Thursday, July 5, 2012

Pigs Fly, We Agree With Jeremy Ben-Ami

J-Street and Jeremy Ben-Ami have always been a little closer to Jewish Voice for Peace when it comes to Israel than AIPAC and for that reason I've never really been a big fan of them. However, in Ben-Ami's recent op ed for the Huffington Post, he finally comes down on the side of the angels. His target: the BDS movement and their recent attempt to sway the Presbyterian Church.

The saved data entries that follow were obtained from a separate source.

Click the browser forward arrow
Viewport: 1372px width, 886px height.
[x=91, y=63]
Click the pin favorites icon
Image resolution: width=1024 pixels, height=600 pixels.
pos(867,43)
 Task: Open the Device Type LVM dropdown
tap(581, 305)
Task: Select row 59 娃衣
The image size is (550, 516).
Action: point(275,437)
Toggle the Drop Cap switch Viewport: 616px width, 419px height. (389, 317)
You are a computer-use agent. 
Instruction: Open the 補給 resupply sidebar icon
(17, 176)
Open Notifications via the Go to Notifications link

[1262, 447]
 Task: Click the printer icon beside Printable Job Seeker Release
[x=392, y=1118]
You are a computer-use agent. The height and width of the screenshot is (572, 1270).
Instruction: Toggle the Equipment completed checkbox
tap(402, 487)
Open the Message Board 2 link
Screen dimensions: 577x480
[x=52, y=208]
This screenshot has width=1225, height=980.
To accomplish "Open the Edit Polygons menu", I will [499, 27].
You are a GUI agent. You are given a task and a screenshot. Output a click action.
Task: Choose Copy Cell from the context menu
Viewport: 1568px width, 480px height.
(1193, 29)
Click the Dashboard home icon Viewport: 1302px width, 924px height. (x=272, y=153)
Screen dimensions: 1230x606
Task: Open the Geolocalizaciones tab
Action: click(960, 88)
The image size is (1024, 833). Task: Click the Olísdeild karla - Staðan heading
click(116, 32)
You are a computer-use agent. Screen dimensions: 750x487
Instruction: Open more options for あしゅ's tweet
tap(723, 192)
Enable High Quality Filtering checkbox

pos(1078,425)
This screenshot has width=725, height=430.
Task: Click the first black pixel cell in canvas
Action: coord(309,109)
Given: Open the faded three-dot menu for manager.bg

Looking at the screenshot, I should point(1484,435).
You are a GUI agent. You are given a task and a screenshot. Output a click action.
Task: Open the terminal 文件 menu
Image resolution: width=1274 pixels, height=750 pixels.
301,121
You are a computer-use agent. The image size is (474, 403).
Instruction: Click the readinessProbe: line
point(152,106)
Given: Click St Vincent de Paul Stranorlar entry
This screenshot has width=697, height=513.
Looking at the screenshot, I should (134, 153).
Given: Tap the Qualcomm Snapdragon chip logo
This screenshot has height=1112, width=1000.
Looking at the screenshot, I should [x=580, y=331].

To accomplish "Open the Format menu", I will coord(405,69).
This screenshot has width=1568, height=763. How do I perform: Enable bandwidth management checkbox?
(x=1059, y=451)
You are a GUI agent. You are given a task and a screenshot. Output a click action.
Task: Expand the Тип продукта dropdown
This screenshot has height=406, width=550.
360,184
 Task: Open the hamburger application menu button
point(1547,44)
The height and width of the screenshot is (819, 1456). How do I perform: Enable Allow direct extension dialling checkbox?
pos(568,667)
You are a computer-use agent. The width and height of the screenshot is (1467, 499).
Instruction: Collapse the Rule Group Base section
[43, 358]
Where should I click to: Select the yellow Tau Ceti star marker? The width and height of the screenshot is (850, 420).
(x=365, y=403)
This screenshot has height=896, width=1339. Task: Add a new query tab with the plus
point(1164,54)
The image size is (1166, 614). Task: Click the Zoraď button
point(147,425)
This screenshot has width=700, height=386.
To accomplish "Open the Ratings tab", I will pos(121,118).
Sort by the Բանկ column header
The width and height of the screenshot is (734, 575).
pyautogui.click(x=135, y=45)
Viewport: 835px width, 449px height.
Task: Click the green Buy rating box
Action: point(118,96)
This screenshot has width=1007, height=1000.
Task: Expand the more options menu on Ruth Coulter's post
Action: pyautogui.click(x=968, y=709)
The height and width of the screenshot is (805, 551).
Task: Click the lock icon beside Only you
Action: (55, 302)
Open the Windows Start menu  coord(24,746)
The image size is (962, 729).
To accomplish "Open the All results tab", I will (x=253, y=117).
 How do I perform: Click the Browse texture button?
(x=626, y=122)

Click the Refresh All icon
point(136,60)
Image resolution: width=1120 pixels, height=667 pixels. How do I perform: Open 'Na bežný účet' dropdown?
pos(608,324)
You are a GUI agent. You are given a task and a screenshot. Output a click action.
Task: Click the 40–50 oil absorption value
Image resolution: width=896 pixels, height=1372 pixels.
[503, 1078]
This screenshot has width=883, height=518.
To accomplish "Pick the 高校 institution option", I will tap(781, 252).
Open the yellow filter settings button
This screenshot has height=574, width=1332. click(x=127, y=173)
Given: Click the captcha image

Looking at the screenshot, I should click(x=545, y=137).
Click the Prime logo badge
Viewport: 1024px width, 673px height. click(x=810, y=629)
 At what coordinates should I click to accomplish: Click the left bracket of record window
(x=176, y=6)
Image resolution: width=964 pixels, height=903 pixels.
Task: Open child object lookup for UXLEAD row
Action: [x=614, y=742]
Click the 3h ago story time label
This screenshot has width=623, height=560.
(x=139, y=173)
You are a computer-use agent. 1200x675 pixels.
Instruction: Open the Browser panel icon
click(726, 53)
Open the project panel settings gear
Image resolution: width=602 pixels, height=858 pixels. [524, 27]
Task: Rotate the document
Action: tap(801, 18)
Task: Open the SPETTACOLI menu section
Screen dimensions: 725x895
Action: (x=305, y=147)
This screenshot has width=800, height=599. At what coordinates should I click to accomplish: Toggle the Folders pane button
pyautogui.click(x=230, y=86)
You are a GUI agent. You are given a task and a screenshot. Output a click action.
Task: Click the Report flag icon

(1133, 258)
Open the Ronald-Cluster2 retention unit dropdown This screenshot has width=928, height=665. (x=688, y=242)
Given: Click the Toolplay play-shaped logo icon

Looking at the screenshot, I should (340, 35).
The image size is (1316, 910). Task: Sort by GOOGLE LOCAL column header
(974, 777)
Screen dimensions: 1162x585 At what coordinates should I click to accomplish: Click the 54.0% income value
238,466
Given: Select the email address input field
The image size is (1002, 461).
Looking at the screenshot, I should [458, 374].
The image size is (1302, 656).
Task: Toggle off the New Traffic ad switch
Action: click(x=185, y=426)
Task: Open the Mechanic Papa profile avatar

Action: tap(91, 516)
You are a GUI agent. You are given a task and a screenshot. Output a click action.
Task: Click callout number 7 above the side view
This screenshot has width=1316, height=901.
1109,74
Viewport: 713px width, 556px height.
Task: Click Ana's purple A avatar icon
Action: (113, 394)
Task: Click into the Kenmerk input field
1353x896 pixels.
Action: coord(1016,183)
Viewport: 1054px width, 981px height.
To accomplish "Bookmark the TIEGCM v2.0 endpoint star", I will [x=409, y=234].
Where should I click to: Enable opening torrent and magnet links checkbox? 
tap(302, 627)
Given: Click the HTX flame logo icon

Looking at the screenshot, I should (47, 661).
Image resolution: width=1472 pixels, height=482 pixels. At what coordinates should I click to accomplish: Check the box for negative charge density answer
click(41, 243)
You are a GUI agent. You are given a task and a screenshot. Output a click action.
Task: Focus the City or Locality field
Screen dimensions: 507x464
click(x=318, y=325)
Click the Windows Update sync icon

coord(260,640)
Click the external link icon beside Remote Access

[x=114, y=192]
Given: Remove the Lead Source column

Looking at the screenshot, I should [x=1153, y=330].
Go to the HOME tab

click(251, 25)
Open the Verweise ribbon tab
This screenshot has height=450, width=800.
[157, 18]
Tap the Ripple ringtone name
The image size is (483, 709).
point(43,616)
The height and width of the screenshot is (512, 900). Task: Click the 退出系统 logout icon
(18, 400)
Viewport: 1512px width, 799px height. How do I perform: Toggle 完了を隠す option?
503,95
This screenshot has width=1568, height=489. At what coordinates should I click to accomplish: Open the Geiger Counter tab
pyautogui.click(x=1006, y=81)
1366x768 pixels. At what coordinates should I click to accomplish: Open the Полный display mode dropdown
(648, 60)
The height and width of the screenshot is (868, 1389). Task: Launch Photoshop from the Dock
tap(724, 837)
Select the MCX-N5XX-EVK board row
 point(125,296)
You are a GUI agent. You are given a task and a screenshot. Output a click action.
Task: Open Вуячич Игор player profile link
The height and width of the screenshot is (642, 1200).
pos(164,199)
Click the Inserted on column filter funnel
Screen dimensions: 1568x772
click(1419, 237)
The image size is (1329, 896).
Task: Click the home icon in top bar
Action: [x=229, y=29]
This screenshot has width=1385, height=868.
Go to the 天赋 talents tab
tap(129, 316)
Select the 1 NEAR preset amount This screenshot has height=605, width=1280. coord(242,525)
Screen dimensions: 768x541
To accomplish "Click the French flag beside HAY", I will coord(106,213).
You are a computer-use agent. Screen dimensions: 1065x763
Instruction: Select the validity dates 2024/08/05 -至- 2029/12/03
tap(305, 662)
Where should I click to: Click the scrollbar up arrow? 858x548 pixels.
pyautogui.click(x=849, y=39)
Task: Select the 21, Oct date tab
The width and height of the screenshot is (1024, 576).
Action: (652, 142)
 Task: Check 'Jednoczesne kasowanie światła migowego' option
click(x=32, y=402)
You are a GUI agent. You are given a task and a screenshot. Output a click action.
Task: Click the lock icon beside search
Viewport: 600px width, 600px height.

Here's what he says about the BDS movement:
"I would say to the Church's leaders as they again consider joining forces with the BDS Movement, that the Movement's rhetoric and tactics are not only a distraction, but a genuine threat to conflict resolution. Even the limited divestment approach under consideration by PCUSA falls under the rubric of larger BDS efforts to place blame entirely on one side of the conflict. Such an approach encourages not reconciliation, but polarization. Further, too many in and around the BDS movement refuse to acknowledge either the legitimacy of Israel or the right of the Jewish people as well as the Palestinian people to a state."
 In my opinion, Ben-Ami's language isn't quite strong enough, but I understand that when you walk the fine line of J-Street, you can't use strong language for feel off "alienating" people. But his point is still true, the BDS movement refuses to acknowledge the legitimacy of Israel. I refer you to these quotes from people involved in the BDS movement:
"BDS does mean the end of the Jewish state"
-Ahmed Moor

"BDS represents three words that will help bring about the defeat of Zionist Israel and victory for Palestine"
-Ronnie Kasrils

"Going back to the two state solution, besides having passed its expiration date, it was never a moral solution to start with."
-Omar Barghouti [BDS founder, Israeli resident]
 Ben-Ami continues with the kind of rhetoric you don't usually see on the HP:
"Pro-peace, pro-Israel advocacy has gained traction in the American Jewish community by embracing the mutuality inherent in the two-state solution. We reject a zero-sum approach, which says that to be pro-Israel means one must be anti-Palestinian -- or vice versa. We seek a win-win solution.
We want to see Israel thrive as a Jewish homeland and a democracy, and we want to see a Palestinian state established, because Palestinians deserve to live in dignity in their own state too."
 Most HPers always take a zero-sum approach to the I/P conflict and that is why most HPers support BDS. But the problem with this rhetoric, much as I and most pro-Israel people completely agree with it, is that the other side does not feel that way. They see every Israeli loss as a victory for the Palestinians, which is why they support BDS towards pro-peace Israeli orgs like the Habima Theatre. Voices like Ben-Ami's are good to hear, but they need to be heard from the other side desperately.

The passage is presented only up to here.